これに対し、医者の場合は6年間も大学医学部に通い、卒業と同時に「学士」を取得します。卒業直後に医師国家試験を受験して合格すると、ほとんどの人が研修医として働き始めます。卒後すぐに大学院へ進学する人はほぼ皆無です。
「博士」の学位を取得したい人は、医師として3年〜10年程度の経験を積んでから大学院に入学し、4年間の大学院生活で様々な研究を行い、その研究をまとめた卒業論文を書くなどして、「修士」を飛ばして「博士(医学)」の学位を取得できます。
研修医と大学院生はどっちが上級医?
上記のように、医学の道は他の学部とはシステムが大きく違うため、研修医が終わって医者として働き始めてから大学院に入るのが一般的です。

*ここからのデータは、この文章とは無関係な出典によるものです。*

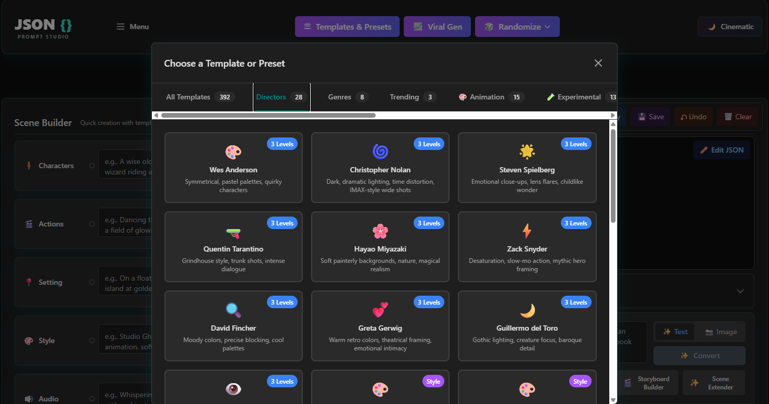Click the Hayao Miyazaki cherry blossom icon
The image size is (769, 404).
pos(380,232)
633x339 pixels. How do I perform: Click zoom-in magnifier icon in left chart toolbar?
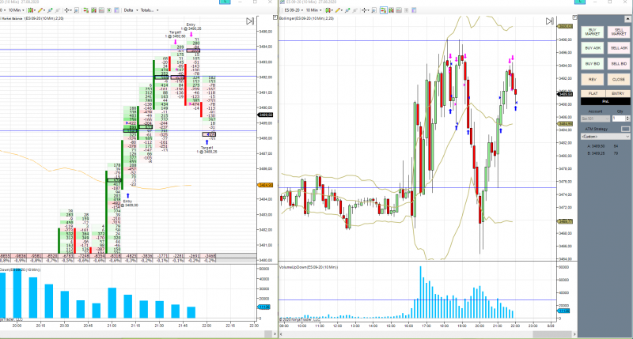[x=76, y=10]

医学の大学院生は『学生』なのですが、実際は医師免許を持っており、すでに医師として十分な経験を積んでいることがほとんどです。年齢としては30〜35歳くらいの方が多く、明らかに研修医よりも多くの経験を積んでいます。
大学院生は働きながら研究する苦学生
医学の大学院生は研究だけに集中できる人はほとんどおらず、ほとんどの場合、大学病院の医師として働きながら、診療が終わった後の深夜や休日を返上して研究を行なっています。
無給医問題
少し前に社会問題になりましたが、大学病院で働く大学院生は薄給または無給で働いていました。むしろ大学院生としての学費を払う必要があり、働いているのにマイナスという人も少なくありませんでした。
数年前からこの『無給医問題』がクローズアップされるようになり、徐々に待遇は改善してきているようです。
なぜ博士の学位を取得するのか
これほどの苦労をして大学院に通い、博士を取得できたとしても、一般病院で働く医師としての給料や待遇は全く変わりません。
では、なぜ博士取得を目指すのか? それは、この一言に尽きます。
病気の原因究明や、治療法などにつながる研究をして医学の発展に少しでも貢献がしたいから
というわけで、医学博士は臨床的な知識だけでなく、細胞培養や動物実験などの基礎研究を行った証と言えます。
取得するのが大変なので、医学博士を取得する医師は年々減少しており、医師全体の1割程度と言われています。
日本の医学研究が世界に遅れを取らないようにするためにも、大学院生の待遇をもっと改善して、博士の学位取得を目指す医師がもっと増えてほしいなと思います。